**Source text**.
<<<<

On smaller shoots, one person may wear multiple hats. On larger commercial sets, these roles split out clearly.
What assistants do on a shoot
Think of it in three phases.
Pre-production
- Confirm call time, location, access, parking, and loading rules
- Review gear list and lighting plan
- Prep and test equipment (batteries charged, triggers paired, cables packed, spares ready)
- Help with pickup/returns (rental house, studio, client location)
- Build a simple checklist so nothing gets missed
On set
- Set up and break down lights, stands, modifiers, flags, and diffusers
- Manage grip and safety: sandbags, cable runs, tidy set, no tripping hazards
- Keep the shoot on schedule (quietly) by staying two steps ahead
- Troubleshoot: misfires, tether issues, dead batteries, wobbly stand, loose bracket
- Move gear fast and safely between setups
- Support the photographer’s direction by keeping the technical side stable
Much of this is invisible when it’s done well.

>>>>

**Records for the exercise**.
<<<<

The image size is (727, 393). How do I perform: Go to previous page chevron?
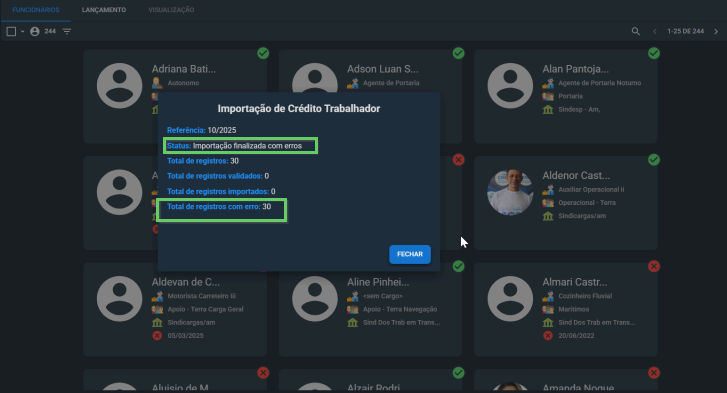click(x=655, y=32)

>>>>
<<<<

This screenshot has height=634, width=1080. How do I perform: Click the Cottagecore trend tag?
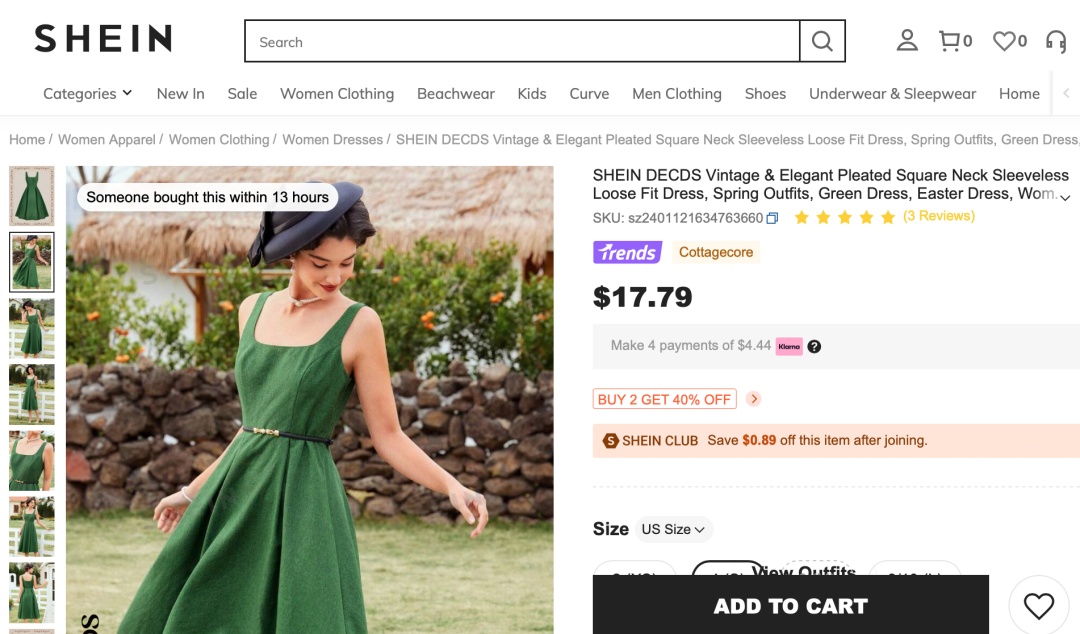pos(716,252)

>>>>
<<<<

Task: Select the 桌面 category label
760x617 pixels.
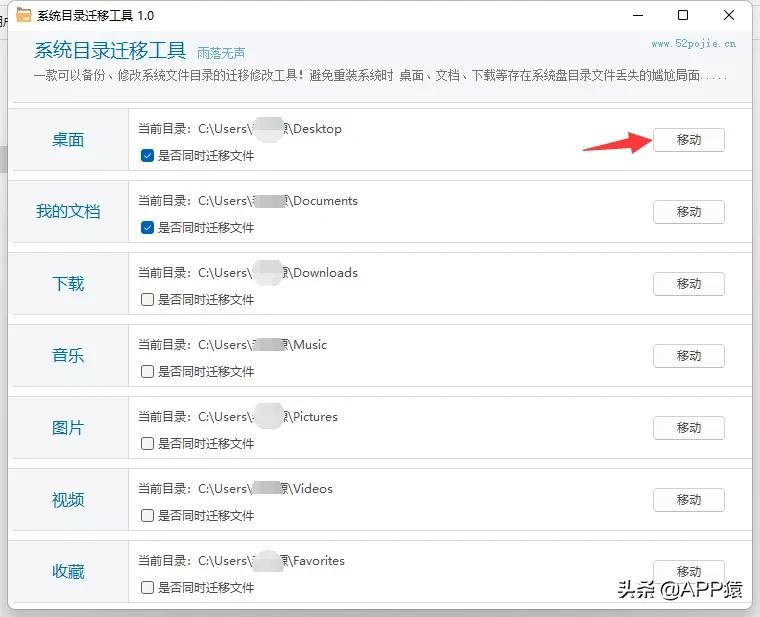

>>>>

**List of tasks**.
A - According to the passage on shoot assistants, what should be built during pre-production so nothing gets missed?
B - In the entries, copy word for word the lines from the line with "The image size" up to and including the line with "click(x=655, y=32)". Leave out the pictures.

**Correct answers**.
A - A simple checklist.

B -
The image size is (727, 393). How do I perform: Go to previous page chevron?
click(x=655, y=32)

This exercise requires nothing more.